To save four hundred bucks,
I opt to ignore the suggestions of the emergency care clinic receptionists, the
Internet, and all logical rationale. I take the ride to my mother's house where
she can monitor my still ongoing symptoms. Little did I know at the time, that
this would be a decision that I would later come to regret…
After an hour of being
home, the
lack of sensitivity in my left side begins to feel as
though it is starting to normalize. When getting into bed, nearly six hours
after my hand can no longer type, I regain my grip, my coordination and almost
all feeling in my left side. The "needles and pins" – what I
believe to be a more appropriate name I have given the sensation - has
finally subsided. Before closing my eyes, I make a promise to myself that if this unusual affliction were to ever return, I would not hesitate ...
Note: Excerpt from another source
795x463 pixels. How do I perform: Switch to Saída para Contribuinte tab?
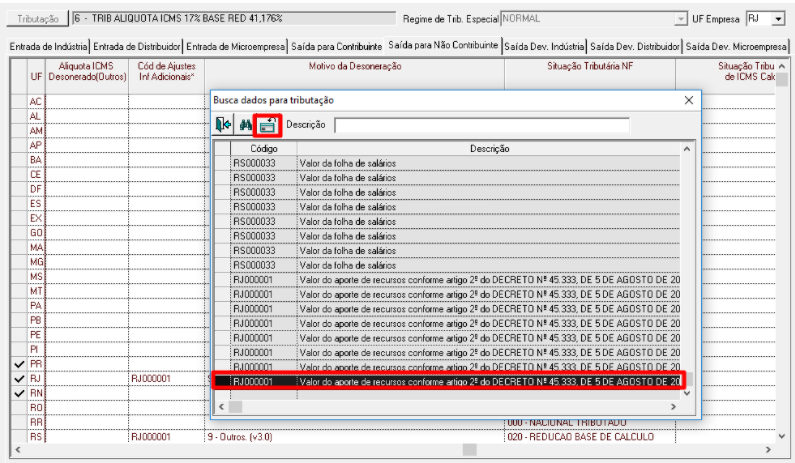click(x=337, y=47)
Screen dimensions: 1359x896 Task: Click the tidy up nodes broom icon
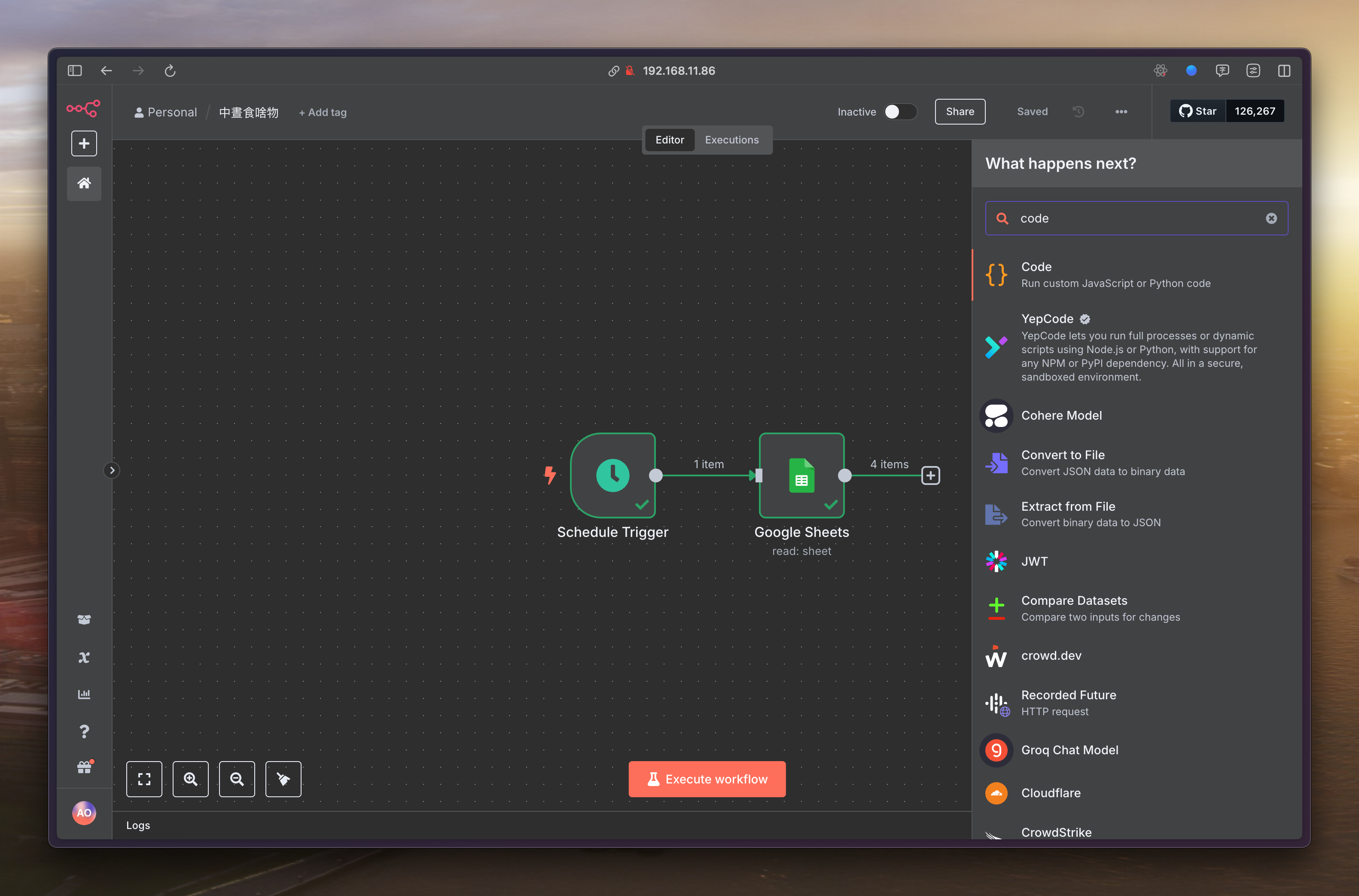coord(283,779)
I would go to the emergency room.
Wednesday, December 28th, 2011
I awake the following
morning and my left hand still feels weak, sluggish and slow; it is not functioning
at one hundred percent by any means. After reading that this kind of numbness can
be the symptom of a pinched nerve, I ask to be slipped into the schedule of my
general practitioner, Dr. Brandt.
Dr. Brandt
is one of those doctors that one can really come to love, and his crowded
schedule proves this point; though I am sure the fact that he is a bit of a pill pusher helps just as well. A young widower, having been through his own
share of personal medical stresses, he is an extraordinarily compassionate and gentile
person. His receptionist lets me know of a patient cancellation and I am
able to meet with him later that day, in the early afternoon.
I describe the day priors strange phenomenon, and he goes on to perform a series of physical tests; he
tests my vision, hearing, grip, reflexes, as well as my senses using a pen and light touch before suggesting that the needles and pins can be one of three things: a
pinched nerve, multiple sclerosis or nothing at all. With his two
index fingers he loudly types up his internal report including a referral for
an MRI of the head. After leaving the office, I call the number on the
referral form and schedule an MRI first thing in the morning that same
Friday.
Friday, December 30th, 2011
Filled with trepidation, I
arrive at Advanced Imaging in Metairie at 7:45am. The older woman behind the
reception desk eyes me up and down as I approach the long beige counter. While
I am in the middle of wishing her a, “good morning,” she abruptly interrupts me
to ask me for my name. Without a reply, she asks that I sign in. Though
bothered by the unwarranted attitude I have received, I have a seat as I anxiously
await my turn to be tested.
A couple of minutes later the
sour older woman calls me back to the counter. Reluctant to have another interaction
with her or her negative energy, I approach the counter very slowly. All the
while I can hear her nervously fidgeting with papers on the desk. Making a
point not to look at me, she asks how I will be paying? Confused by her
question, I am aghast when she tells me the exorbitant price of $674.00, which I
apparently owe for the test. "How can this be? Why is my insurance not covering
the scan and more importantly, why was I not told about this when I made the
appointment" I ask? Like a robotic shrew she rattles off her habitual
insurance rhetoric … “I haven't yet met my deductible, I will have to
pay for this procedure out of pocket, and it is not the office’s responsibility
to disclose whether or not my insurance will cover the procedure unless I ask.”
Irritated by our communication,
the time that I have wasted, and ashamed that I do not have the expendable cash
that it will take to have the test done, I bid her a heated farewell before
exiting the building. I cannot afford the test that my doctor suggests; but the needles and pins are gone and have not returned, so I go on with my
day making the drive to my office downtown.